The Sail Inn: An Oral History of a Tempe Music Landmark
When Gina Lombardi opened the Sail Inn in 1990, neither she nor her business partners were certain the Tempe bar would last. It did, and then some.
Courtesy of Gina Lombardi Sail Inn owner with the late Chico Chism.
Admittedly, it was a risky venture. A kitschy, nautical-themed neighborhood joint, complete with fish art and employees in captain's hats, located along a lonely stretch of road far from the hullabaloo of Mill Avenue near the bottom of the dry Salt River. A half-dozen others had tried and subsequently failed to catch on years before Sail Inn launched, and it, too, could've easily run aground.
It didn't, thanks to the never-say-die-attitude of Lombardi and co-owners Ed and Bill Whitman, all veterans of the Tempe bar biz. Through the years, the Sail developed a word-of-mouth following among diehard Tempe drinkers and, particularly, local musicians.
Lombardi transformed the Sail into a local music destination, bringing in bands and performers from day one and treating them like family. And they've kept coming back over the decades, whether it was artists from the early '90s blues boom or bands from Mill's storied jangle-pop heyday to current Tempe tastemakers.

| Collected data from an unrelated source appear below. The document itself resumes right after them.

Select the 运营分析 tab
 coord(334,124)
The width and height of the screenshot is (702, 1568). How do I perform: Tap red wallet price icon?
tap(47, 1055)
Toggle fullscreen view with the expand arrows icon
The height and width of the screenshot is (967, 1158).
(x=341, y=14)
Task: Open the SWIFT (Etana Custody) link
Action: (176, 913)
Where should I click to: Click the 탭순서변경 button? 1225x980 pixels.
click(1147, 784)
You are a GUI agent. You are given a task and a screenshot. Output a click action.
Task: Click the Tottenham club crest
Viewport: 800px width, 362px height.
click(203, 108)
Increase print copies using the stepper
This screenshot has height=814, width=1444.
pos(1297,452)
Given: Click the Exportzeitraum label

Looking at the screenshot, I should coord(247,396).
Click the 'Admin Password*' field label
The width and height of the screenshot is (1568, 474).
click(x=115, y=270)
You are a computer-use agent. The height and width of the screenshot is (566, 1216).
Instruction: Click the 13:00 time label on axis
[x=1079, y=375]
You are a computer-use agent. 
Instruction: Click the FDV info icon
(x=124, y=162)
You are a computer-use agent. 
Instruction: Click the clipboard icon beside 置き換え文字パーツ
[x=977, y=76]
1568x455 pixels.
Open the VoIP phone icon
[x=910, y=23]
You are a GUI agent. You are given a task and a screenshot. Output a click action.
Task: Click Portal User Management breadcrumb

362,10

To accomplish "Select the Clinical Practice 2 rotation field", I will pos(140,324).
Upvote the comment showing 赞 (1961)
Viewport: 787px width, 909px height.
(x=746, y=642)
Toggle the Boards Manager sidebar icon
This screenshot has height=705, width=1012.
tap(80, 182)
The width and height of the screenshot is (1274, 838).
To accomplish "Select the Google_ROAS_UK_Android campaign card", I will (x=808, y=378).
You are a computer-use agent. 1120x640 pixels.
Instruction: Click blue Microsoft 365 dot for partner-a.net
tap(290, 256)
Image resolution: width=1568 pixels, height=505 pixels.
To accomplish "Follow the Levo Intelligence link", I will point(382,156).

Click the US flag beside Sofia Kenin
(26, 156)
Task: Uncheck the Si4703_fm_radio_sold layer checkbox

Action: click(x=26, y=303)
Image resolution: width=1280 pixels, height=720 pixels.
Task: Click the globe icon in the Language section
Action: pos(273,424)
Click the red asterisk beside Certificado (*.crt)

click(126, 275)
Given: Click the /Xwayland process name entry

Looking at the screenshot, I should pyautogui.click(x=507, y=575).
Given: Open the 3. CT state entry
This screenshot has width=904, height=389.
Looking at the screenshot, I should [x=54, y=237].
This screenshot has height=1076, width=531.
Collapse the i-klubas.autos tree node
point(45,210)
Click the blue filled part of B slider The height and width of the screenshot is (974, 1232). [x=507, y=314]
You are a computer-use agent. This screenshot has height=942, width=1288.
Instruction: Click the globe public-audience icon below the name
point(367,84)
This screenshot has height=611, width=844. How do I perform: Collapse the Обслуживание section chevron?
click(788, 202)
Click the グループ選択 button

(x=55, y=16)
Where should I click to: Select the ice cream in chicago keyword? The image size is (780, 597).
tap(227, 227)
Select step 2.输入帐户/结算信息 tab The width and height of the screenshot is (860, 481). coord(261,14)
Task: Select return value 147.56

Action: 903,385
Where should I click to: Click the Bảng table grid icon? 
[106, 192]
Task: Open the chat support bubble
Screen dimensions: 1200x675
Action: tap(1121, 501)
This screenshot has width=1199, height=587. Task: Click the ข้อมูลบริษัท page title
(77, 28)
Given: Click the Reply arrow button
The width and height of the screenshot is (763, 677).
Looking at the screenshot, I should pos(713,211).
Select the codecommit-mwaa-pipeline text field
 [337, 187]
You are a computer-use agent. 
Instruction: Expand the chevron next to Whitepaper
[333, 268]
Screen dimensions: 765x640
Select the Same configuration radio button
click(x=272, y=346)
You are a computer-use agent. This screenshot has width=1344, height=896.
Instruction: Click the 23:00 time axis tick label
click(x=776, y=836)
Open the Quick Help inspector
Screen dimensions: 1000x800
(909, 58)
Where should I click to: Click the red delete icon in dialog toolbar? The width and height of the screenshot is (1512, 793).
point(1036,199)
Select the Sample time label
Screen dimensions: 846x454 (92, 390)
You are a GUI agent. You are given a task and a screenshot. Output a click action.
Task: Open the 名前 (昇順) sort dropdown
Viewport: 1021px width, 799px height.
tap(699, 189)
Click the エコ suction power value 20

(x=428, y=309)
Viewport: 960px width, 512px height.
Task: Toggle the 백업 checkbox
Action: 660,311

Sail Inn became a staple of Tempe's music landscape with an identity and culture all its own. A refuge for rockers, artists, and weirdos alike, it also was a haven for hippies, who came in droves for Sunday afternoon sessions with local Deadhead band The Noodles, which ran, more or less, for 17 years.
See also: 20 Favorite Concerts at The Sail Inn
The Sail Inn's history during the past 24 years has many twists and turns, including its death and subsequent rebirth, and contains memorable tales of great gigs, strange antics, and drunken bliss. Sadly, it all comes to an end this weekend when Sail Inn closes its doors.
In March, Lombardi announced that Sail Inn had been purchased by local developer Laveen Investment and would be demolished to make way for a new location of The Lodge, a restaurant in Scottsdale. The announcement bummed out its loyal regulars and the local musicians who considered it their second home.
They'll simultaneously celebrate and mourn the Sail and its 24-year-plus legacy during a three-day Farewell Festival from Friday, June 27, to Sunday, June 29, at the bar.
While Lombardi will embark to Cactus Jack's in Ahwatukee, where she'll continue to book bands and carry on Sail Inn's legacy, regulars bemoan the loss of the beloved Tempe bar and music venue.
(Editor's note: Some quotes have been condensed and edited for brevity and clarity.)
Gina Lombardi, owner: I'd been bartending at the old 6 East over on Mill for years when I'd started looking for a bar of my own. And I found this bar, Last Chance Lounge, but so did Ed Whitman, my boss at the 6 East, and his brother Bill. So instead of fighting them for it, we all became partners.
Ed Whitman, former Sail Inn co-owner: Yeah, because I had the clout. [Laughs]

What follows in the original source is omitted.